Making sense of the election results

Let’s be clear: this was the Brexit Election.

On the morning after the UK 2019 election there were plenty of voices in the Labour Party that were clear about why we lost: “It was Corbyn’s fault” or “It was Corbyn’s fault” or “it was Corbyn plus Momentum”. Jeremy Corbyn had called for a period of reflection after the result, but Andrew Adonis reckoned that period of reflection should last about ten minutes. Maybe it’s worth a bit more.

It does seem necessary to state the obvious: that this was The Brexit Election. Of the 54 seats that the Conservatives gained from Labour, 52 of them were in areas that voted leave in 2016; the Tories only gained two seats that voted remain from Labour, both by small margins, and in both of those seats the Green party vote was larger than the Conservative majority. According to Professor John Curtice (on the More Or Less podcast, at 0:14:50 onwards), about one in ten Labour voters switched to the Conservatives, mainly in Leave-voting seats in the North and Midlands, and this was the deciding factor. We will have to wait until the British Election Study for more in-depth data as to what voters were thinking when they cast their vote, but we do have Lord Ashcroft’s polling data from election day itself. His polling shows that the number one issue for Conservative voters was Brexit, number two was the economy and the choice of prime minister was only number three.

Given the importance of Brexit to the voters, there was no way that Labour was going to be able to somehow pull the election away from Brexit onto territory that it felt more comfortable with. The party’s divisions on Brexit were plain for all to see, and the attempt to face both ways on the issue failed. From the data so far, it seems clear that we were perceived as a Remain party. The “Labour Brexit deal” never seemed a credible option: who was going to actually negotiate such a deal was never clear, and Corbyn himself was intending to take a neutral position during the subsequent second referendum campaign. We actually saw off the threat from the Lib Dems, and they never realised the breakthrough that the European elections had promised in May (my hunch is that it was our support for a second referendum that pushed Jo Swinson into calling for outright revocation of Article 50, as a way of distinguishing the Lib Dems from Labour). Of course, this perception cost us dear in the Leave-voting seats.

Let’s think about the hypotheticals. What if we had committed clearly to fighting for Remain? Well, it’s possible that with a much less radical leader and a much less radical manifesto we might have picked up some Remain-voting Conservative seats, but nothing like enough to make up for the rout in the North and Midlands. And we would have burned our bridges with those Leave voters.
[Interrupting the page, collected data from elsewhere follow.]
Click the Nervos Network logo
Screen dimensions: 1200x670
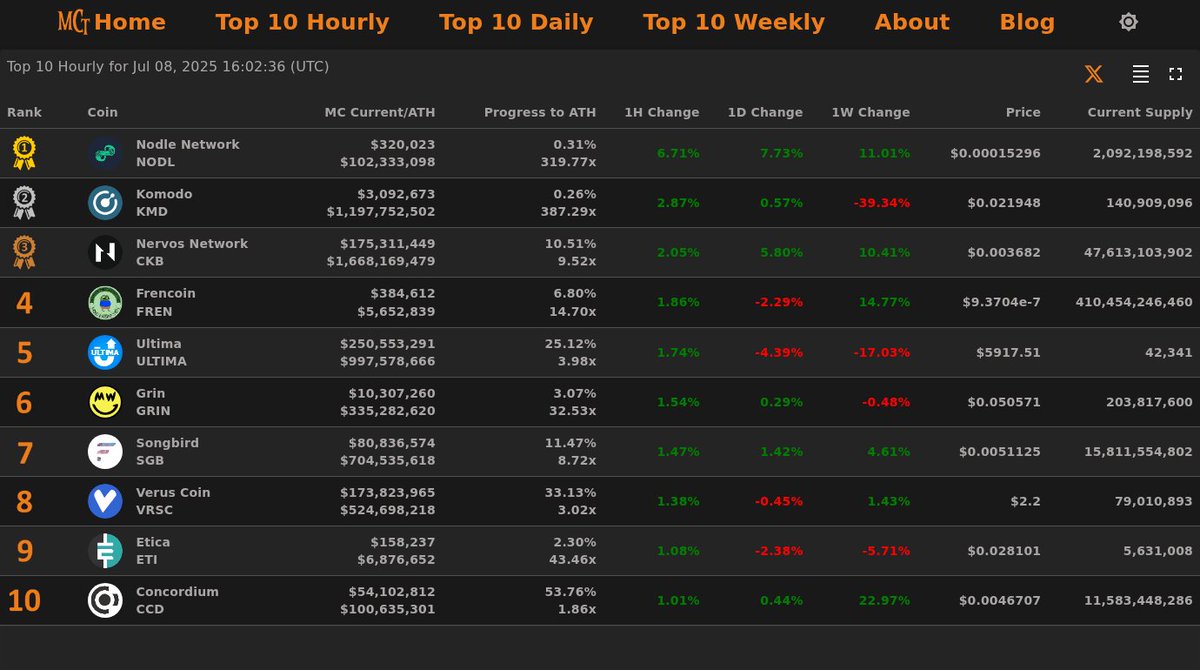pos(103,252)
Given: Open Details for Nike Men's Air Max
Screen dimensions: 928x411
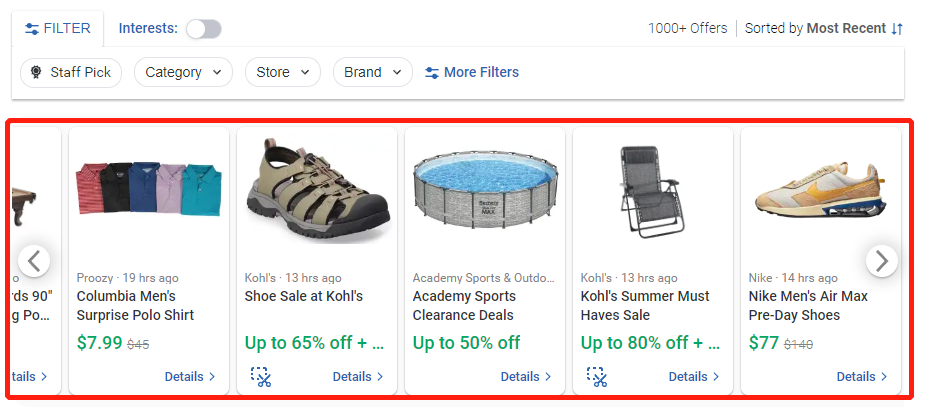Looking at the screenshot, I should [862, 377].
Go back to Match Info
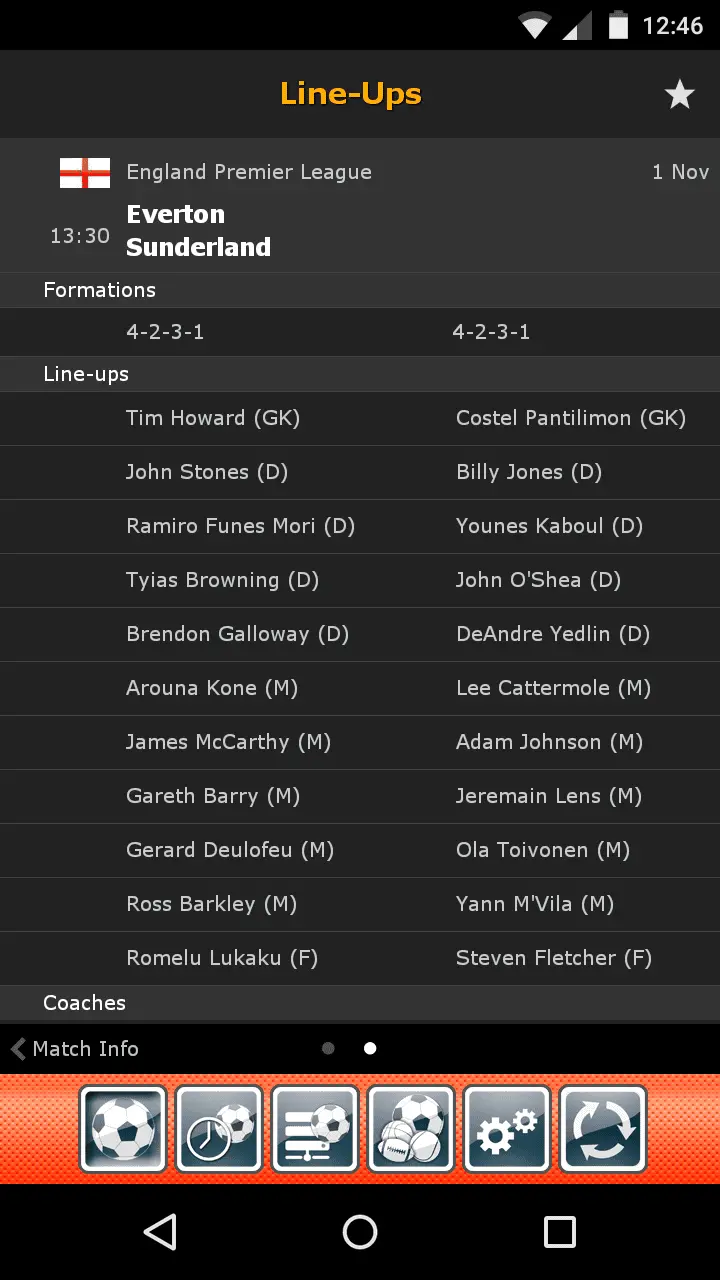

What if we had stuck with the policy of respecting the result of the referendum? It would have opened up more space for the Lib Dems in Remain seats, but would have neutralised the Brexit issue in the Leave seats, as it did in 2017, and allowed us to focus the campaign on anti-austerity. However, to really deny the right-wing populists their “People versus Parliament” election, we would have to have avoided the repeated delays to Brexit. Exploiting the constitutionally dodgy Fixed-term Parliaments Act may have entertained people like us but to others it showed a political class disconnected from the concerns of the voters. If the Labour leadership had helped to push through Theresa May’s deal then that would have been the least bad outcome: a second referendum was never likely to happen, either before the election or after. With May’s deal the UK would have been committed as a whole to the Level Playing-Field, with its protection of employment rights and the environment, until or unless a trade deal was signed at some point in the future. As it stands Johnson is now free to make whatever deal he wants or to leave with no deal in December.

It’s certainly the case that Jeremy Corbyn’s unpopularity played a rôle in the defeat, but for all the baggage he was carrying from his past, or the antisemitism issue, or his response to the Salisbury attack, the biggest single cause of Corbyn’s unpopularity was his perceived weakness on Brexit. He had previously seen the strategy of respecting the result of the referendum as crucial, crucial enough to sack Owen Smith when Smith called for a second referendum, so I think he should have resigned when he lost the argument over the issue. By hanging on he produced a terrible outcome for the future of the party, especially for the Campaign Group/Momentum left, which now has the albatross of a defeat round its neck caused by a policy that wasn’t even its own.

In this post I’ve concentrated on the short-term, tactical issues. To be fair there are some deeper dilemmas at play here that actually made the decisions very hard, and I’ll look at these longer-term issues in another post.

3 thoughts on “Making sense of the election results”

  1. To what extent do you think the perceived anti-Semitism problem impacted the outcome of the election for Labour?

    1. We don’t have a lot of data yet about that (and I’m reluctant to take a position without that), but we do have the results of the YouGov poll on Jeremy Corbyn last January that I link to. For those who had gone off Corbyn, the biggest single issue as such was Brexit. The second biggest issue was antisemitism, referred to by 8% of responders, so I think the answer is that it did have an impact on the outcome, but probably not a decisive one.